- **Work to complete**:
**A)** List every country named in the Inside Covid-19 episode summary.
**B)** Answer these from the Inside Covid-19 episode summary, one answer a line, marked the same way:
(i) What episode number is it?
(ii) How many new cases did South Africa report on Tuesday?
(iii) What share of the global total does the USA now account for?
**C)** Pick up the Inside Covid-19 episode summary after its last sentence and keep writing it.
--- Source document Enclosed Below ---
Inside Covid-19: Doubts over Russian vaccine but others make progress; Evidence lockdowns don’t work in Africa. Ep 71

In Episode 71 of Inside Covid-19, after Tuesday’s excitement around Russia’s coronavirus vaccine, doubts grow because of the apparent haste with which it was created – we’ve got context on that story, and vaccines generally. Plus fresh evidence that lockdowns just don’t work in an African context and some ugly consequences from the UK’s mismanagement of the pandemic. – Alec Hogg

In today’s Covid-19 headlines:

  • South Africa’s daily new infections hit a nine week low on Tuesday with the reported 2,511 cases the smallest since June 10th and further confirmation of that the pandemic peaked three weeks ago. The number of active cases, at 129,000, are back at the level of a month ago and around 43,000 below the peak of late July. Deaths, too, are now on a distinct declining trend with Tuesday’s 130 mortalities down by a third on levels reported earlier in the month. The trend has also seen South Africa falling in the global lists, from 4th to 7th in active cases, and from 5th to 13th in new cases and 10th in daily deaths. Globally, however, infections continue to rise with a jump in India and a resurgence in the USA, which now accounts of 37% of the total, pushing the world’s active cases to 6.3m. In total, more than 16.5m people have been infected with the virus, 750,000 of whom have died and 13.5m recovered. India, at 61,000, Brazil and the USA, both over 50,000, are far ahead of other countries in new daily infections.
--- End of Enclosed Source document ---
--- Material provided Enclosed Below ---
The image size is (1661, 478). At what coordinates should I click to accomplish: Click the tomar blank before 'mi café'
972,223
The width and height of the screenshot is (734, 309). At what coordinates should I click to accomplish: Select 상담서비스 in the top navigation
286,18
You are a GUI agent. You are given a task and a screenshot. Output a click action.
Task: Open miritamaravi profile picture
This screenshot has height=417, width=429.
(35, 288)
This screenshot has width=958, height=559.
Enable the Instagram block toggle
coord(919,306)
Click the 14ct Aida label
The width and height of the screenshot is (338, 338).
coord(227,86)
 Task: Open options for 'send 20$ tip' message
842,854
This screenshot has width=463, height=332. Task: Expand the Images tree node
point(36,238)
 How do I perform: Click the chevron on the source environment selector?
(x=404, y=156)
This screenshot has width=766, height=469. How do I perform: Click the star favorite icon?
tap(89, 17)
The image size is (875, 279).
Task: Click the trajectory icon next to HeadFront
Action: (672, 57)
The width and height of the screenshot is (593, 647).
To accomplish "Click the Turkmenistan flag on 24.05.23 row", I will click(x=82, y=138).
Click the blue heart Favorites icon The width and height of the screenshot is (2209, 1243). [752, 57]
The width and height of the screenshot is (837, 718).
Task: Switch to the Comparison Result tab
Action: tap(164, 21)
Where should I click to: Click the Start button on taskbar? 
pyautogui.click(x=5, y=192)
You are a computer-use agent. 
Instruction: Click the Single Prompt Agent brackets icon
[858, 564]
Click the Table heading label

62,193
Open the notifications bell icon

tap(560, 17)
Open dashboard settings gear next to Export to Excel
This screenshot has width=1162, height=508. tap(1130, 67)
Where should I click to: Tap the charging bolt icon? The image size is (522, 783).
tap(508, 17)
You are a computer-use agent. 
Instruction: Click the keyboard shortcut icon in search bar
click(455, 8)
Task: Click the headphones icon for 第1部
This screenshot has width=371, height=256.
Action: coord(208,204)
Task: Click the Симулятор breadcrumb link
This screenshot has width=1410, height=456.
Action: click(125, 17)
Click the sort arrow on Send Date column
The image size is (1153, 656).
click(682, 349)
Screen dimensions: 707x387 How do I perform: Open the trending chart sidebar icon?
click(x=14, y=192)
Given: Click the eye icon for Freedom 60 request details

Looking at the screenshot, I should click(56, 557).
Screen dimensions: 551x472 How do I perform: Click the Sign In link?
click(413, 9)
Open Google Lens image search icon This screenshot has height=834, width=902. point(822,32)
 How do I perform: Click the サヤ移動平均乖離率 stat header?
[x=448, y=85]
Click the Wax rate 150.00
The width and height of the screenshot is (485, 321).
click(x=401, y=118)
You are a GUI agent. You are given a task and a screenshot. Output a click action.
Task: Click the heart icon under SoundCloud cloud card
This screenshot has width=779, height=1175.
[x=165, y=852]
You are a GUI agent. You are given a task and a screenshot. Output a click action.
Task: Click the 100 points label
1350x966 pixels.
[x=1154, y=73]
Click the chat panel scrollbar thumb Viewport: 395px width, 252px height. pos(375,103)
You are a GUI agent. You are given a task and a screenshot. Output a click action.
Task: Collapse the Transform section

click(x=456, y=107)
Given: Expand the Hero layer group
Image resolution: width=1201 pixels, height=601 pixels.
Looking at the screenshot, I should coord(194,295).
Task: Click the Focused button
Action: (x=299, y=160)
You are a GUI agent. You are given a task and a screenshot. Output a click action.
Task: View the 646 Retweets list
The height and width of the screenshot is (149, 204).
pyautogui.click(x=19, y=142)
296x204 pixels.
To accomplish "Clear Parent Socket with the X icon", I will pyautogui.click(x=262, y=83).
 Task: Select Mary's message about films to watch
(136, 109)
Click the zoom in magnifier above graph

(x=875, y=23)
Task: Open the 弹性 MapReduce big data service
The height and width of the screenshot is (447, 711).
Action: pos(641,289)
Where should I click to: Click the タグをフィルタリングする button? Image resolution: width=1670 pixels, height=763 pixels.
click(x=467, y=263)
--- End of Enclosed Material provided ---
- **Answers for this exercise**:
**A)** Russia, the UK, South Africa, India, the USA, Brazil

**B)**
(i) 71
(ii) 2,511
(iii) 37%

**C)**
  • Lots happening on the vaccine front. After Tuesday’s news from Russia that it has perfected a Covid-19 antidote that even its president’s daughter has signed up for, lots of progress from elsewhere. In the US, pharma group Moderna signed a $1.5bn deal with the US government to provide 100 million doses of its experimental vaccine. And at home, president of the SA Medical Research Council Prof Glenda Gray has confirmed that two more vaccines developed by multinationals will be trialed here from next month – one from Johnson & Johnson, the other Novavax. Earlier in the week Prof Gray was screened and vaccinated at UCT as part of the Oxford University trial which is also running in the UK and Brazil.